Lula aprova criação da Universidade Federal Indígena
Presidência sanciona a criação da primeira Universidade Federal Indígena do Brasil.
A Universidade Federal Indígena (Unind) foi oficialmente sancionada pelo presidente Luiz Inácio Lula da Silva, marcando um marco significativo na educação superior do Brasil. A aprovação do projeto de lei ocorreu no início de maio, demonstrando o compromisso do governo federal com a inclusão e valorização da cultura indígena.
As atividades da nova instituição estão previstas para iniciar em 2027, oferecendo dez cursos focados nas áreas de formação de professores, saúde coletiva e indígena, além de gestão territorial e ambiental. A Unind tem a capacidade de atender até 2,8 mil estudantes ao longo de quatro anos, refletindo a necessidade de formação especializada para as comunidades indígenas.
O presidente Lula destacou a importância dessa iniciativa, afirmando que ela representa um avanço na garantia dos direitos e participação dos povos indígenas. Ele enfatizou que a educação é um direito fundamental e que a formação acadêmica é essencial para que todos os cidadãos sejam reconhecidos como iguais dentro da sociedade.
“O diploma é a garantia de que esse país está preparando a sua sociedade para ser tratada como cidadã de primeira linha. Todo mundo tem direito ao conhecimento, e esse conhecimento vai permitir que as pessoas façam coisas que antes não sabiam.”

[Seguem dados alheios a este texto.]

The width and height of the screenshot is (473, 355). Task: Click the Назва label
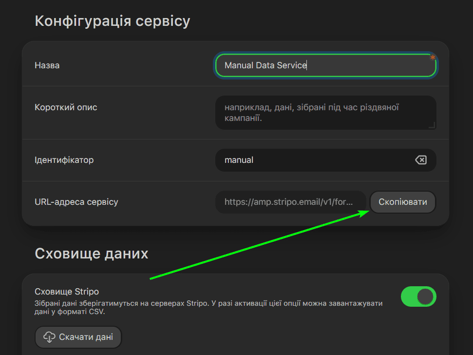[47, 65]
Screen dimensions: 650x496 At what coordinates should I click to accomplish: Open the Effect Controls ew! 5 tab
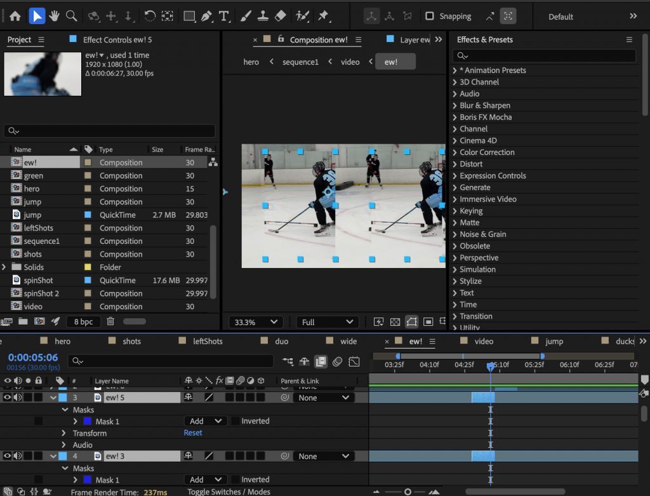pos(117,40)
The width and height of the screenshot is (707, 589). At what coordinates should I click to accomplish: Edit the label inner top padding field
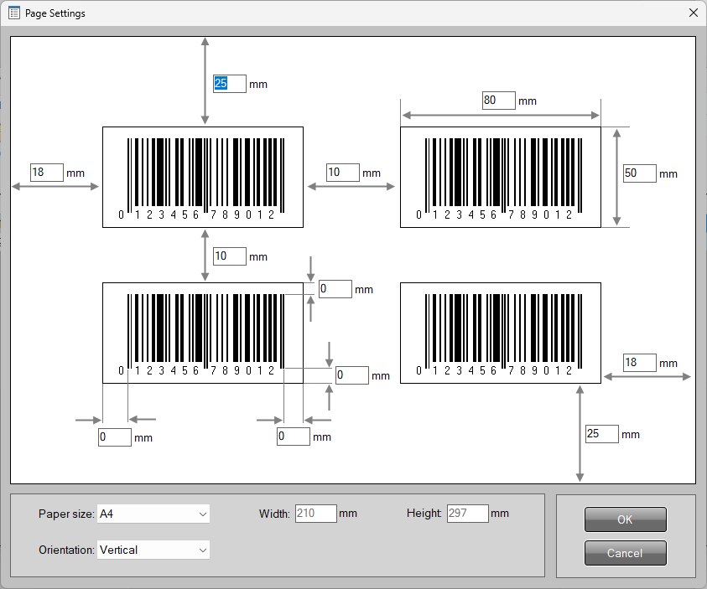pos(335,289)
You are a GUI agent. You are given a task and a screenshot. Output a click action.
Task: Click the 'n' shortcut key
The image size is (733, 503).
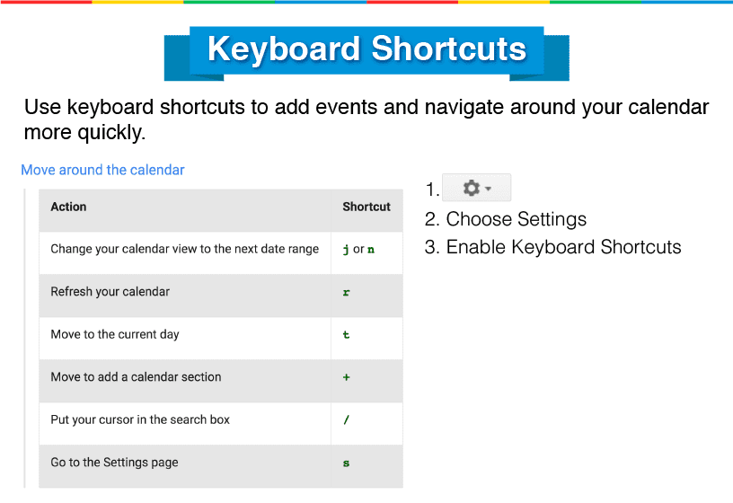(x=371, y=249)
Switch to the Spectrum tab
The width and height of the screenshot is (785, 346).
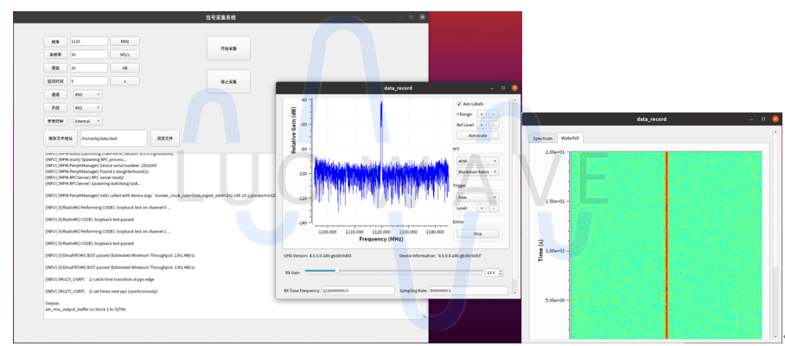click(x=543, y=138)
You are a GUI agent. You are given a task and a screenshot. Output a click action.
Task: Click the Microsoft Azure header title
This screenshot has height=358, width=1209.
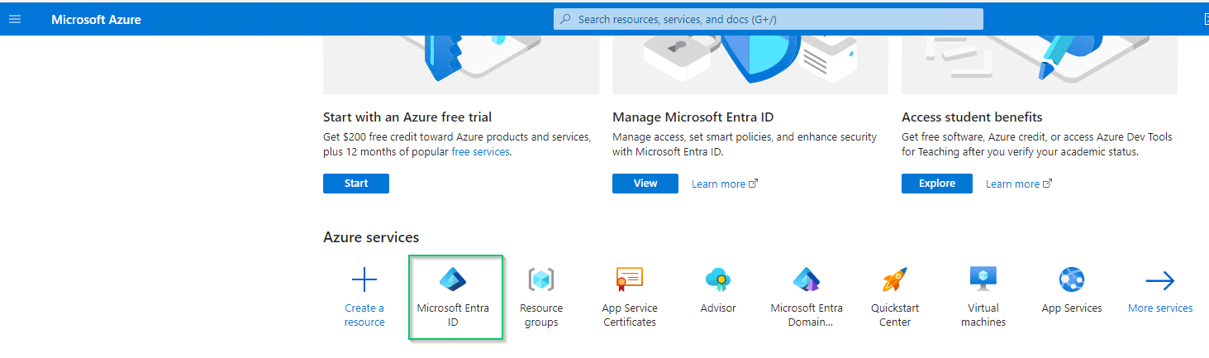pyautogui.click(x=96, y=19)
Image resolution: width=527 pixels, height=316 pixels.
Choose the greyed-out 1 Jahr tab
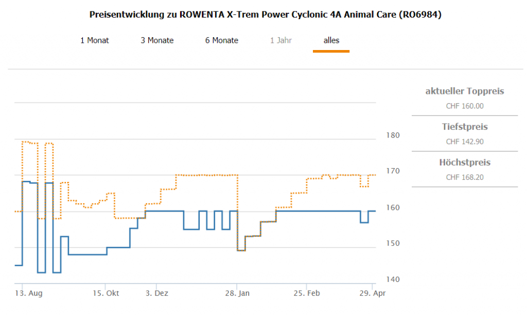click(x=281, y=40)
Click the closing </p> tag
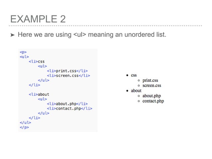Screen dimensions: 212x159 (24, 127)
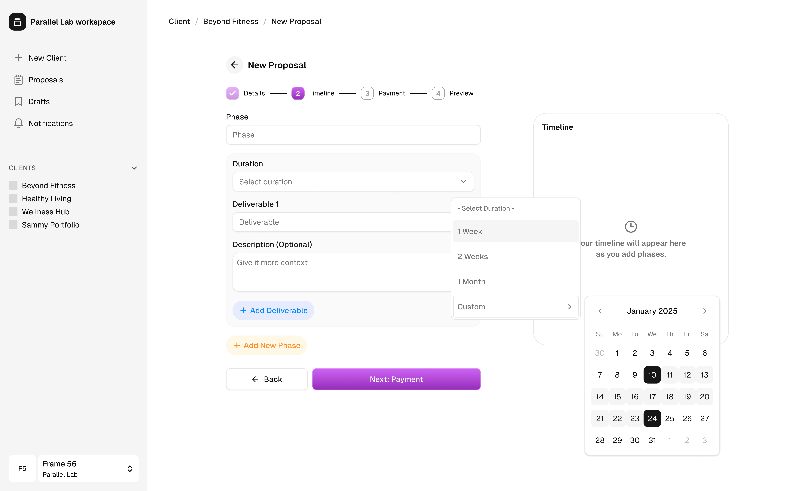The image size is (786, 491).
Task: Collapse the CLIENTS section chevron
Action: coord(134,168)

O ministro dos Povos Indígenas, Eloy Terena, ressaltou que a criação da universidade é um sonho antigo das lideranças indígenas e que ela servirá como um centro de produção de conhecimento voltado para a defesa dos direitos indígenas e o aprimoramento das políticas públicas. A Unind será um espaço propício para a valorização da epistemologia indígena.

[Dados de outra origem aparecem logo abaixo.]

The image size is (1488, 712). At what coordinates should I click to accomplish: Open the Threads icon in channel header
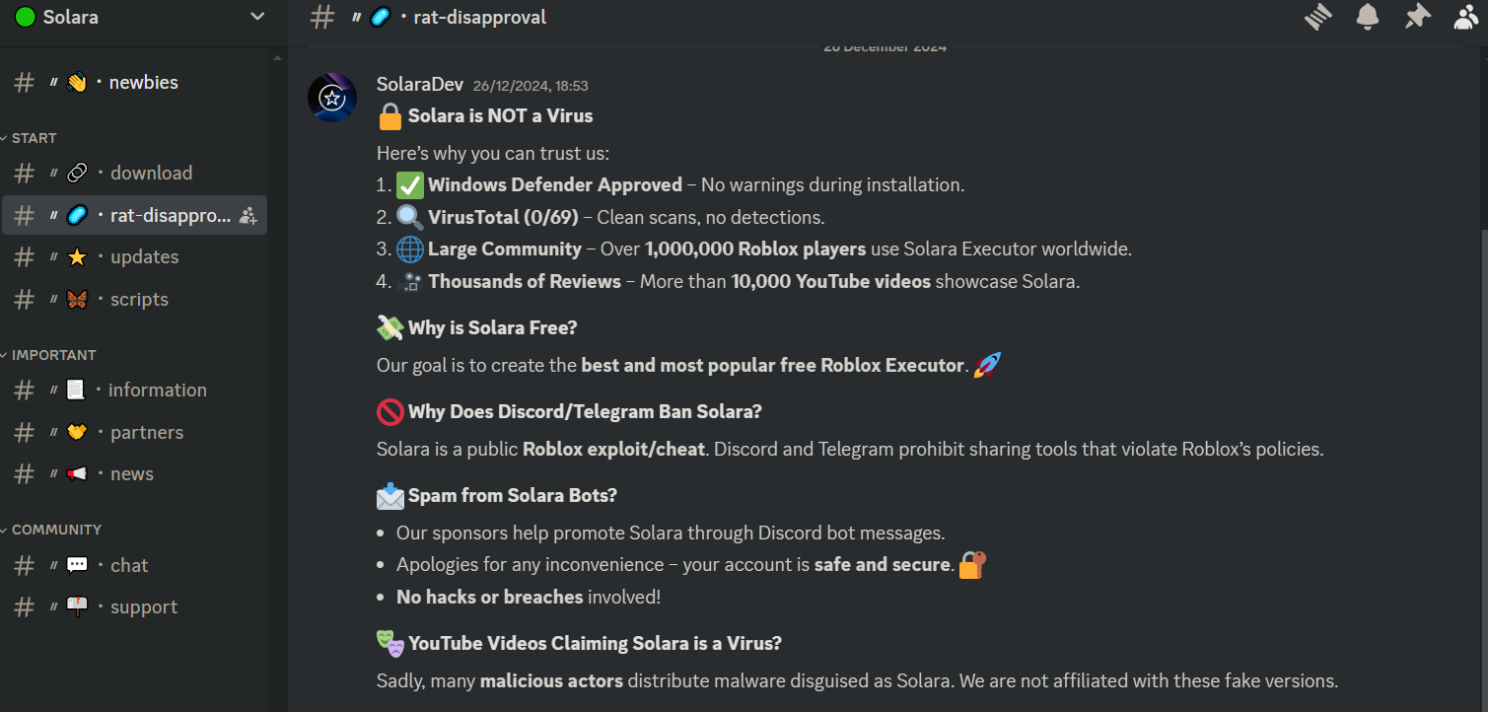pyautogui.click(x=1318, y=17)
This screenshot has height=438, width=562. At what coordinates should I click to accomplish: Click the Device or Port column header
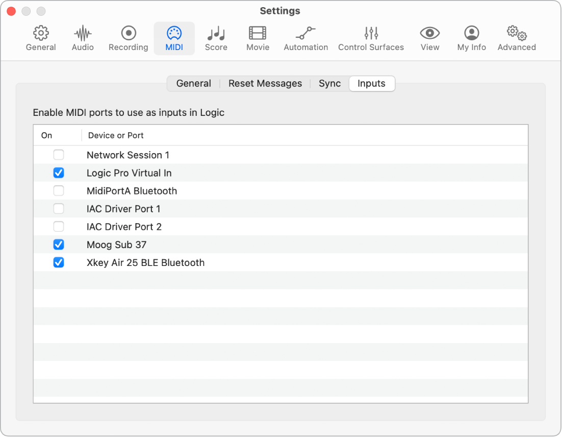(x=116, y=135)
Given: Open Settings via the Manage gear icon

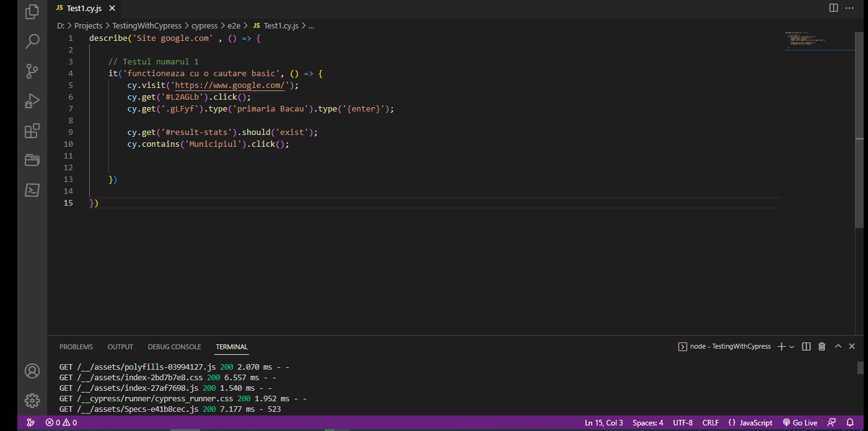Looking at the screenshot, I should click(32, 401).
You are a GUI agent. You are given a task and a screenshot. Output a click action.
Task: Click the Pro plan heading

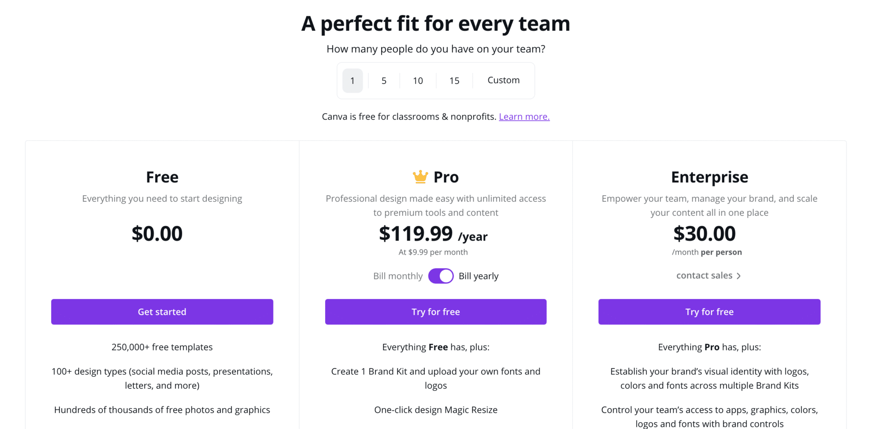446,177
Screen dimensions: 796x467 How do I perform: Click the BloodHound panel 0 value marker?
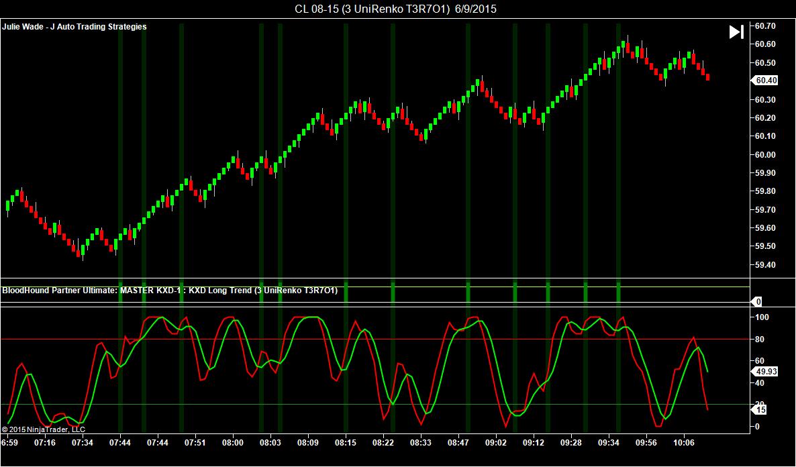pyautogui.click(x=758, y=302)
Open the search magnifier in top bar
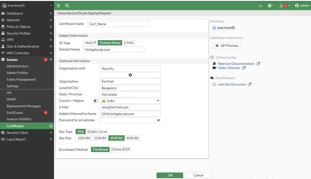 coord(67,5)
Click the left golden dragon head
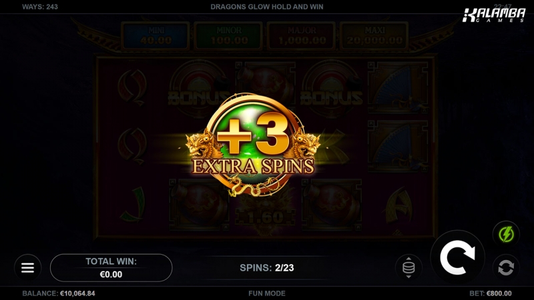Image resolution: width=534 pixels, height=300 pixels. (202, 145)
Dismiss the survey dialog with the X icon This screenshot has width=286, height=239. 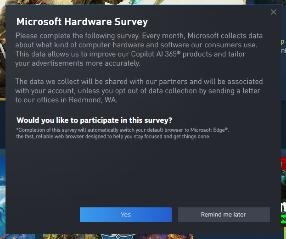tap(274, 12)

A deputada federal Sônia Guajajara, ex-ministra dos Povos Indígenas, informou que a sede da Unind será em Brasília e que, futuramente, haverá campi em diversas regiões do Brasil. Ela afirmou que a universidade oferecerá ensino superior, pesquisa e extensão, integrando saberes tradicionais e práticas que respeitam a relação entre o ser humano e a natureza.
“Ela oferecerá ensino superior, pesquisa e extensão sob uma perspectiva cultural, valorizando saberes tradicionais, línguas ancestrais e práticas que colocam a relação entre o ser humano e a natureza no centro do saber”, acrescentou a parlamentar.
O processo de construção do projeto da Unind envolveu um diálogo extensivo, com mais de 20 seminários regionais realizados em todo o país, reunindo professores, estudantes, indígenas e especialistas. Essa colaboração foi crucial para garantir que a universidade atenda às reais necessidades das comunidades indígenas.
Rita Potiguara, representante do Fórum Nacional de Educação Escolar Indígena, enfatizou que a Unind será um espaço onde conhecimentos tradicionais convergem com as ciências contemporâneas, fortalecendo a presença das línguas indígenas e promovendo seu reconhecimento institucional.
Ela concluiu que a nova universidade não apenas valoriza os saberes indígenas, mas também estabelece um diálogo enriquecedor com as diversas áreas do conhecimento, promovendo uma educação mais inclusiva e diversificada.